BEGIN PROVIDED TEXT
Strengths
Community-aligned fine-tune with reduced refusal patterns
Apache 2.0 license — fully commercial
Mature deployment ecosystem and stable production behavior
Lower hardware requirements than Hermes 4 (7B variants available)
Trade-offs
Less actively maintained vs. Hermes 4
Behind 2026 frontier on reasoning benchmarks
Fewer alignment tools for production safety integration
Cooperation on edge requests: Better than Llama Instruct
Mistral has historically used lighter-weight alignment training than US-based labs, producing models that engage with content others reject more readily. Mistral Small 4 continues this pattern — its instruction-tuned behavior is more cooperative on edge-case requests than Llama 3 Instruct or comparable. Combined with Apache 2.0 licensing, EU sovereignty positioning, and the 6B active parameter MoE architecture, Mistral Small 4 is a strong choice for use cases where European deployment matters and over-refusal is an obstacle.
Strengths
Lighter-weight alignment training than US-based models
Apache 2.0 license — no commercial restrictions
EU-headquartered developer with data sovereignty positioning
6B active parameter inference economics
Trade-offs
Not as explicitly neutrally-aligned as Hermes 4
Some refusal patterns remain for high-risk requests
Chinese-lab models, including the Qwen family, generally use lighter-weight refusal training than US-based alternatives. Qwen 3.6 follows instructions more readily on edge-case requests while maintaining strong overall capability. Apache 2.0 licensing combined with the dense 27B variant's single-GPU deployment makes Qwen 3.6 particularly accessible. For most use cases requiring less aggressive refusal training, Qwen 3.6 is a credible default choice that doesn't require committing to specialized fine-tunes.
Strengths
Lighter-weight refusal training than US-based labs
Apache 2.0 license — fully commercial
Dense 27B variant deploys on a single 24GB GPU
Native multilingual capability across 119 languages
Trade-offs
Some content filtering for politically-sensitive topics specific to Chinese context
Base alignment: Standard (use community fine-tunes)
Llama 3 itself uses standard safety alignment, but it serves as the base for many community uncensored fine-tunes — most notably the Dolphin series from Eric Hartford / cognitivecomputations. These fine-tunes remove the safety alignment layer while preserving Llama 3's underlying capability. For teams who specifically want a Dolphin-style or similarly-aligned model, Llama 3 is the relevant base to start from. Hermes 4 is generally the better choice for new deployments, but Llama 3 + community fine-tunes remains a credible path for teams already invested in the Llama ecosystem.
END PROVIDED TEXT
EXERCISE SET »
1. List every item that appears under the "Strengths" heading following the paragraph about Qwen 3.6 in the model comparison.
2. According to the model comparison, how many active parameters does the MoE architecture of Mistral Small 4 use?
3. In the model comparison, rewrite everything from "Llama 3 itself" down to "the Llama ecosystem.", changing "credible" to "viable".
BEGIN STUDY MATERIAL
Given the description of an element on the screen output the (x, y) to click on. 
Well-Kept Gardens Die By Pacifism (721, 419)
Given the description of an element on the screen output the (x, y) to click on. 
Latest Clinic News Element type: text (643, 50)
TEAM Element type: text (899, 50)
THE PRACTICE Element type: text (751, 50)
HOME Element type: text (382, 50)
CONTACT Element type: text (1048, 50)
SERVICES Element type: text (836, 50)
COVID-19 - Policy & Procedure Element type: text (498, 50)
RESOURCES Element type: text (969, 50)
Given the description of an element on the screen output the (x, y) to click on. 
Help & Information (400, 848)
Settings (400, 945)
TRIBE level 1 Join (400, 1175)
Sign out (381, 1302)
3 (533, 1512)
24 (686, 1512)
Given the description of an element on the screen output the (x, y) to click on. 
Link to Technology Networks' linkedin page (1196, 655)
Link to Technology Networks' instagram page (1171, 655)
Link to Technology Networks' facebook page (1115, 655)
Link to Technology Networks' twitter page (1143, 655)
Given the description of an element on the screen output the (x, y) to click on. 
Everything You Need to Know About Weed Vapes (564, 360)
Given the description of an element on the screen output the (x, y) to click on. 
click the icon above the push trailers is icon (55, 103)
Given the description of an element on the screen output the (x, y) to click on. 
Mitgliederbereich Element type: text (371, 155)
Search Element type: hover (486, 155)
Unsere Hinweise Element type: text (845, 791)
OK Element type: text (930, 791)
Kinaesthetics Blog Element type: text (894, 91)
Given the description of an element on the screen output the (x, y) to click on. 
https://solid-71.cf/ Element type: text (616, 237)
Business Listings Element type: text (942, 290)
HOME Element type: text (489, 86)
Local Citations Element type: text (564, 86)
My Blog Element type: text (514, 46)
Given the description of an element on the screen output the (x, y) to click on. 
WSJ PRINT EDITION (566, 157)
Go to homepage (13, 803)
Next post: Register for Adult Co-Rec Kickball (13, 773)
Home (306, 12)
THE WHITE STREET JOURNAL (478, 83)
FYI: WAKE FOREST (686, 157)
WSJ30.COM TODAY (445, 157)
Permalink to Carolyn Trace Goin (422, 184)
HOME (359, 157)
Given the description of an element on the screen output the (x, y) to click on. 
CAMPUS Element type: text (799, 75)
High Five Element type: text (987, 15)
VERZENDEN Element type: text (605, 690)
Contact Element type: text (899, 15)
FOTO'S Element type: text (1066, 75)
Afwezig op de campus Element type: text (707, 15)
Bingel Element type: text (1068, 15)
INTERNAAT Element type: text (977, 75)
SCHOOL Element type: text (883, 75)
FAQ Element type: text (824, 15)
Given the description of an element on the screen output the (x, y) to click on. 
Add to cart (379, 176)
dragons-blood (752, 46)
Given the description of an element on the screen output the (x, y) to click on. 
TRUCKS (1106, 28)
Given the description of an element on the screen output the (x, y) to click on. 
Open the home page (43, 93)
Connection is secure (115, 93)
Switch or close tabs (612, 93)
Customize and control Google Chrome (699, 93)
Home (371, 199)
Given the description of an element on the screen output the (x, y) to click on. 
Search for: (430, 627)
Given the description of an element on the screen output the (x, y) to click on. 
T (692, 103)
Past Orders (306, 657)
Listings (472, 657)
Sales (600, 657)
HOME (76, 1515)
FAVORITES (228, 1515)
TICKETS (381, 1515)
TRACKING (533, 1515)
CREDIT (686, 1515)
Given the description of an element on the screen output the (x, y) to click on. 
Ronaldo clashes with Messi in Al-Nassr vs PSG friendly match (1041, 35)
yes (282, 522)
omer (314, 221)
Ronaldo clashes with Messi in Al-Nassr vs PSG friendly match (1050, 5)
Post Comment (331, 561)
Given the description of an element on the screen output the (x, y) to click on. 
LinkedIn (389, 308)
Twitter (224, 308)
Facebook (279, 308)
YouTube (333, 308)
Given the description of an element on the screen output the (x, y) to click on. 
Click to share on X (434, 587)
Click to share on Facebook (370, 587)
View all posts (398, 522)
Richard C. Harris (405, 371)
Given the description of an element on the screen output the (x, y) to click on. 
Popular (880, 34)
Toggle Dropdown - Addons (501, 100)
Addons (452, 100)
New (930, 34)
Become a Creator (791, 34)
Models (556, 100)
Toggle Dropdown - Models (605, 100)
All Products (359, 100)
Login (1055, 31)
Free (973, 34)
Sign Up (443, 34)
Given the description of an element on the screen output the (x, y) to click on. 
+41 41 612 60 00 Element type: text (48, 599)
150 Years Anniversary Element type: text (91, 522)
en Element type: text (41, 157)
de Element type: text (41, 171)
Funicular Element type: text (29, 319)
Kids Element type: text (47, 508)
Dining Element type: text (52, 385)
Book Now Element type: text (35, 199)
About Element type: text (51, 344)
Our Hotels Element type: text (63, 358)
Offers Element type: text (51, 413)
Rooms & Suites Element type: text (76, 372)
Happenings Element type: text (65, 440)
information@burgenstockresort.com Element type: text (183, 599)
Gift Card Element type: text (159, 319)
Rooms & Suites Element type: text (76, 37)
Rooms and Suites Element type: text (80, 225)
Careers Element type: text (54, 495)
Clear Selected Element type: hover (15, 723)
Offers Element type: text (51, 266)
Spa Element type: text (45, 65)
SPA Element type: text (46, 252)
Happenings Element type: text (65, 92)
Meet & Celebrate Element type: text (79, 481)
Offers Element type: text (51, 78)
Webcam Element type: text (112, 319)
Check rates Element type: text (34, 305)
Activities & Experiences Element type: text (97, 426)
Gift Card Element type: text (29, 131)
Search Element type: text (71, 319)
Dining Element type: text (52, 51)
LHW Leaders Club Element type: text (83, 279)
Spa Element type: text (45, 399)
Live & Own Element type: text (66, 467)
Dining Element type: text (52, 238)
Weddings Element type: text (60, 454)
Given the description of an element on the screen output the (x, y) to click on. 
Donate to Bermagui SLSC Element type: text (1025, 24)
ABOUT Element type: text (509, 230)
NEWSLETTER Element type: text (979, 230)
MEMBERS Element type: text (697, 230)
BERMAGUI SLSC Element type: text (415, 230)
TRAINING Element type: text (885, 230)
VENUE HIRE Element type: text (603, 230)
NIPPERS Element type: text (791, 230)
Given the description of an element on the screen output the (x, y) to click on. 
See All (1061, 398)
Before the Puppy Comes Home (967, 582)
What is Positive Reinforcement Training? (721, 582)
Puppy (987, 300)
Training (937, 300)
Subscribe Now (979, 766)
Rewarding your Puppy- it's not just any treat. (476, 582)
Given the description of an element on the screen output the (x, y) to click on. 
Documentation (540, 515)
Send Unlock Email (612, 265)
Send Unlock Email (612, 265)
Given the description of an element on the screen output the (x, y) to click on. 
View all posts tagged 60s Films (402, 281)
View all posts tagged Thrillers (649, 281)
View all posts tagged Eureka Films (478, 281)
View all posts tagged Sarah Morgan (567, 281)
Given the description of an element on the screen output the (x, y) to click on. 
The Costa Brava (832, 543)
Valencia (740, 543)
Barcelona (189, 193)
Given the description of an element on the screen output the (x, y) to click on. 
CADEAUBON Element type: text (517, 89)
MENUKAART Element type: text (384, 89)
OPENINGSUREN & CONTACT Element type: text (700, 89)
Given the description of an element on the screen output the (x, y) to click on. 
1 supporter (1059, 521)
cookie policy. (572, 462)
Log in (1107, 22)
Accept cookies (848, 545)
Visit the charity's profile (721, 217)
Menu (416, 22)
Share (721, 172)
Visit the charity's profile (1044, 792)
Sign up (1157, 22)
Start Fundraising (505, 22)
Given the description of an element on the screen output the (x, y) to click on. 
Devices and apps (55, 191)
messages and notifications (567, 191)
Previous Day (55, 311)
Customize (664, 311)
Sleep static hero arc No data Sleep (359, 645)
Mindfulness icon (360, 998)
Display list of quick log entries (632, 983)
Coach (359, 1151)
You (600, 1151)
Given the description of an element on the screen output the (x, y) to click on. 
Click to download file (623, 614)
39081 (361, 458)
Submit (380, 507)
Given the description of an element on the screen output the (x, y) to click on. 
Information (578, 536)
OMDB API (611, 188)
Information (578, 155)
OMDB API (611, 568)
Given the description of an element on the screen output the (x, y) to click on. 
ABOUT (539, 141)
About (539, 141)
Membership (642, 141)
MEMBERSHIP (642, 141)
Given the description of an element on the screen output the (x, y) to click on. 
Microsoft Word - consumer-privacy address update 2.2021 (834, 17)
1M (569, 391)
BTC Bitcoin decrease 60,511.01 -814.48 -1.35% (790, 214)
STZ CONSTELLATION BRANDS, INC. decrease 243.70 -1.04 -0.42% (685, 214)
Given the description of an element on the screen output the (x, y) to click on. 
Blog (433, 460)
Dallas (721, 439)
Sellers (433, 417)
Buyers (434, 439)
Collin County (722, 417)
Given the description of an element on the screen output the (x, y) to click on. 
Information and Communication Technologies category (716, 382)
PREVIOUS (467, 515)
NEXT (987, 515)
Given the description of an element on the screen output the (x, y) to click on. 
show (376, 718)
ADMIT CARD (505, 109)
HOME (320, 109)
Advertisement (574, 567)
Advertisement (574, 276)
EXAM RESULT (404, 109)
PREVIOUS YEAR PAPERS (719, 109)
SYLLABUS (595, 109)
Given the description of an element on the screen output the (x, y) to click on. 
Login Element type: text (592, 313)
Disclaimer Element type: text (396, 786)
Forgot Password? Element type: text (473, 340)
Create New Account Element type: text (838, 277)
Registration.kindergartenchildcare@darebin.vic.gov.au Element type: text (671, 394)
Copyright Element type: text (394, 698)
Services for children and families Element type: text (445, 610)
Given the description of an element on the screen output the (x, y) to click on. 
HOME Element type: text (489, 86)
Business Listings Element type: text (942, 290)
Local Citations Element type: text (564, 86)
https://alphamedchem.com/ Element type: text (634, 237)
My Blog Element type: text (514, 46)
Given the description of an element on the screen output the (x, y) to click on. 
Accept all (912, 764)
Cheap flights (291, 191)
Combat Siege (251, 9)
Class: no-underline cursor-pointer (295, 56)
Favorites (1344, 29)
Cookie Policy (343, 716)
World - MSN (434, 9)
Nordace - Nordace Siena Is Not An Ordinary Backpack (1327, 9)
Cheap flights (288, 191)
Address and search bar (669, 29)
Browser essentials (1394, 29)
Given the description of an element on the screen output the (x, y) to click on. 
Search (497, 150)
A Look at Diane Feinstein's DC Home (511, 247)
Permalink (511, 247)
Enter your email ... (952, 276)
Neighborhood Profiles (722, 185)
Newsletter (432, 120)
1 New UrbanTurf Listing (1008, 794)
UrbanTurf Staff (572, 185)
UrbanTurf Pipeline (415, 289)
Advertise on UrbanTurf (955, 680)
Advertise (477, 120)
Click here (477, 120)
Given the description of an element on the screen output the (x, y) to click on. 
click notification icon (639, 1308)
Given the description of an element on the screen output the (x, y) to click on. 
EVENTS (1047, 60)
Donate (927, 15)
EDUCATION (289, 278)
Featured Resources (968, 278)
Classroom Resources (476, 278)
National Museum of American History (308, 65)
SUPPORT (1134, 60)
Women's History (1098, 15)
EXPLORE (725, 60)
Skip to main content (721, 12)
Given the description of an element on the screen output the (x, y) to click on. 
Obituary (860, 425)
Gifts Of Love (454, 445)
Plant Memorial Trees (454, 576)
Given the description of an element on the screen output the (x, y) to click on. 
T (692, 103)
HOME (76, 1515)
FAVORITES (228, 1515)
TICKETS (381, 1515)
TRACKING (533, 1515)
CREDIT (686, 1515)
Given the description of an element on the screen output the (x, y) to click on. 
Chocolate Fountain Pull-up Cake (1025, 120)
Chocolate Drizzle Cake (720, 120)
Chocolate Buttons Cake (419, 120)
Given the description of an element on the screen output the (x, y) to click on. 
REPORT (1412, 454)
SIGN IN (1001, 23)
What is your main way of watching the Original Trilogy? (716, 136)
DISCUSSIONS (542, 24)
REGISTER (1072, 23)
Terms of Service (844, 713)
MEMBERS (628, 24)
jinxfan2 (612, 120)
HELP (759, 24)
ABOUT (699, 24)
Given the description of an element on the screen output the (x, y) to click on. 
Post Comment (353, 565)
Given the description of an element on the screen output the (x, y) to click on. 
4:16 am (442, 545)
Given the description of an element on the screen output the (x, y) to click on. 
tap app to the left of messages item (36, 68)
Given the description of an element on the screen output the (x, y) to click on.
END STUDY MATERIAL
EXERCISE ANSWERS »
1.
- Lighter-weight refusal training than US-based labs
- Apache 2.0 license — fully commercial
- Dense 27B variant deploys on a single 24GB GPU
- Native multilingual capability across 119 languages

2. 6B active parameters.

3.
Llama 3 itself uses standard safety alignment, but it serves as the base for many community uncensored fine-tunes — most notably the Dolphin series from Eric Hartford / cognitivecomputations. These fine-tunes remove the safety alignment layer while preserving Llama 3's underlying capability. For teams who specifically want a Dolphin-style or similarly-aligned model, Llama 3 is the relevant base to start from. Hermes 4 is generally the better choice for new deployments, but Llama 3 + community fine-tunes remains a viable path for teams already invested in the Llama ecosystem.